Regulation of atrial natriuretic peptide secretion by alpha 1-adrenergic receptors: the role of different second messenger pathways.

A critical problem in determining the intracellular mechanisms regulating atrial natriuretic peptide (ANP) secretion is the extrapolation of data obtained in cultures of atrial myocytes isolated from neonatal animals to that obtained in intact atria isolated from adult animals. We have therefore examined ANP secretory responses in primary cultures of atrial myocytes isolated from adult rats to more closely approach the adult phenotype. Activation of alpha 1-adrenergic receptors by norepinephrine (in the presence of propranolol) increased the rate of ANP secretion approximately two-fold (EC50 = 0.32 microM).
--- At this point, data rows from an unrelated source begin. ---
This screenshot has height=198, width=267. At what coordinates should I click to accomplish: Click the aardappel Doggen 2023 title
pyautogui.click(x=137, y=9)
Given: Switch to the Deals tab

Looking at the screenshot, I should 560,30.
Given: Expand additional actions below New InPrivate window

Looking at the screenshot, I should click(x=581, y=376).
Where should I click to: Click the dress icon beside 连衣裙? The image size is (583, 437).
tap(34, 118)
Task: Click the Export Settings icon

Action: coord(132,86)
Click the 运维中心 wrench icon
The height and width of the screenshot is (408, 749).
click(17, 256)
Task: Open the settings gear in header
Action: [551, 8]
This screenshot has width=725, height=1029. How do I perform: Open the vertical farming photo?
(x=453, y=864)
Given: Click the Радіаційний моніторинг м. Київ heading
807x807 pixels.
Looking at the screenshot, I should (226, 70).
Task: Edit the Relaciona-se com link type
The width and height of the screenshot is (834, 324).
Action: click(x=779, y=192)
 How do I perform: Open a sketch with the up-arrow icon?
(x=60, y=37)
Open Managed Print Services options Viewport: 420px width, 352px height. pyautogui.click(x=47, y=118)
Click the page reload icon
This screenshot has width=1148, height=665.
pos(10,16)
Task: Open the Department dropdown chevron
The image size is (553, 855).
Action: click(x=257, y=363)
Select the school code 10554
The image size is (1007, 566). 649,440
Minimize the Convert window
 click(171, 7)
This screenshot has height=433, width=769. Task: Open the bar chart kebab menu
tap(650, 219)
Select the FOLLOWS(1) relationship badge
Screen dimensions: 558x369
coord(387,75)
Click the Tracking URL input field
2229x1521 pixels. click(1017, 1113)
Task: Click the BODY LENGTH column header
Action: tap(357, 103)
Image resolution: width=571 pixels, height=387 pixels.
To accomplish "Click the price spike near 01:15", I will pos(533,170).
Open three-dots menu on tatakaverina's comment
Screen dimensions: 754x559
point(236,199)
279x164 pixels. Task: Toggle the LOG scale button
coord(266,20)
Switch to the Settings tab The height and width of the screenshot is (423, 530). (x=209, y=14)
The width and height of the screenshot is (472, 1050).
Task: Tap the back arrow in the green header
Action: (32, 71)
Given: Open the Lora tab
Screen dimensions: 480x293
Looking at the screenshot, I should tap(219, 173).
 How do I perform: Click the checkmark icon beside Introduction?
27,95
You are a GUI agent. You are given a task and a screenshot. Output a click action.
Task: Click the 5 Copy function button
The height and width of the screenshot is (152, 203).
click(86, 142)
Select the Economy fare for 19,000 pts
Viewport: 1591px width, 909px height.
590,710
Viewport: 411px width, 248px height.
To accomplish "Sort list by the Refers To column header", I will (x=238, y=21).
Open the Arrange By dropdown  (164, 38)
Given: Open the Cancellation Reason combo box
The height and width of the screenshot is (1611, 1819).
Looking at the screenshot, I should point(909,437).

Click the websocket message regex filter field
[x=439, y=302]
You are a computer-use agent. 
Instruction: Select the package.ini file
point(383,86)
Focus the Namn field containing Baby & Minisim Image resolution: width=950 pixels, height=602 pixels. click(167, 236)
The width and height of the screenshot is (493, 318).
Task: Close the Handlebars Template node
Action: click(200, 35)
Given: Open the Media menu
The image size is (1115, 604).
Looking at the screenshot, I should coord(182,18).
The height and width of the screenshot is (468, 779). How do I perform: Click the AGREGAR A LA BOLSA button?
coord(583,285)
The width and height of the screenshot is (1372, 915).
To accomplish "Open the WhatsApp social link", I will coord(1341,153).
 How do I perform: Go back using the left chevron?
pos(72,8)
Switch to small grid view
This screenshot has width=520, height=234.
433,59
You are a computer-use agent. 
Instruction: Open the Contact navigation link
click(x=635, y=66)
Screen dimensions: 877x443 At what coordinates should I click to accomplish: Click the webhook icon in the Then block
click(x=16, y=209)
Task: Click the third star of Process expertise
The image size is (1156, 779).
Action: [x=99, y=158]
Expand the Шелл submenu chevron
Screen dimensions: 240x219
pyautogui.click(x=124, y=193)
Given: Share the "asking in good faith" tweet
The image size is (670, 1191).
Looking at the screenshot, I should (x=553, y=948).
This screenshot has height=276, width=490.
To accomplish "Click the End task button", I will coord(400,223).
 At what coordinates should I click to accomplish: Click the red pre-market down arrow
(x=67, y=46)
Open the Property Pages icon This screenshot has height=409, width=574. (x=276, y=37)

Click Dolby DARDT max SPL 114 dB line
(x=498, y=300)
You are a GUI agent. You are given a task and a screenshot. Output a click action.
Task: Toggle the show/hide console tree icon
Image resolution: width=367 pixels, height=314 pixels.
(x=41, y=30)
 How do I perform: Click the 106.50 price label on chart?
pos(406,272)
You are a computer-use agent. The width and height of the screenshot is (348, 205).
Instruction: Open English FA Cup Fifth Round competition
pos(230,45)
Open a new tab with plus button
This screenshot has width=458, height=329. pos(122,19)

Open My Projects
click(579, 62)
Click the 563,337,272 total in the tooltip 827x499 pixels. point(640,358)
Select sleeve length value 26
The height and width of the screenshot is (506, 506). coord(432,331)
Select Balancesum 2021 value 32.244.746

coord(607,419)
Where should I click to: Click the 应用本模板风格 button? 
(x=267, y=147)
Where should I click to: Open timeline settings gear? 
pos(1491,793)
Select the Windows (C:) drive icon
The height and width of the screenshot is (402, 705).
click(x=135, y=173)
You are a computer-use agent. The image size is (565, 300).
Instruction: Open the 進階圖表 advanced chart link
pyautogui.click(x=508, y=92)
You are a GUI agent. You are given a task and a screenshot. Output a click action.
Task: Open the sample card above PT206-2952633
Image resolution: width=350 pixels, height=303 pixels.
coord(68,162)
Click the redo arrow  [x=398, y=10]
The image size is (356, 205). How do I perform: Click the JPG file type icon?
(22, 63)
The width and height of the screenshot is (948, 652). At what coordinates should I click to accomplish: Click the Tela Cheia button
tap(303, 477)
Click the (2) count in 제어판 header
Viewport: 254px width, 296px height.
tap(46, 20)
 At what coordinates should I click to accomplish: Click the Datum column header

This response was mediated predominantly by the alpha 1A-like subtype of alpha 1-receptors. Phorbol esters increased the rate of ANP secretion approximately 2.4-fold independently of alpha 1-receptor occupancy. Kinetic analysis showed that the secretory responses to either agonist did not appear to diminish within 2 h. The responses to both alpha 1-adrenergic stimulation and phorbol ester addition were inhibited by the protein kinase C inhibitor, H-7, but not by structurally related isoquinolines. Influx of extracellular Ca2+, independently of its effects on contraction of the myocytes, was also necessary for a full secretory response to alpha 1-receptor activation. Additionally, the secretory response to alpha 1-adrenergic agonists was attenuated by calmodulin inhibitors. In contrast to the response to alpha 1-adrenergic receptor activation, stimulation of beta-adrenergic receptors or addition of a membrane permeable cAMP analog reduced the rate of both basal and alpha 1-stimulated ANP secretion. These results show that activation of alpha 1-adrenergic receptors in adult rat atrial myocytes directly increases the rate of ANP secretion. This response is dependent upon protein kinase C and supported by extracellular Ca2+ influx. Conversely, activation of beta-adrenergic receptors, which increases intracellular cAMP, directly inhibits ANP secretion.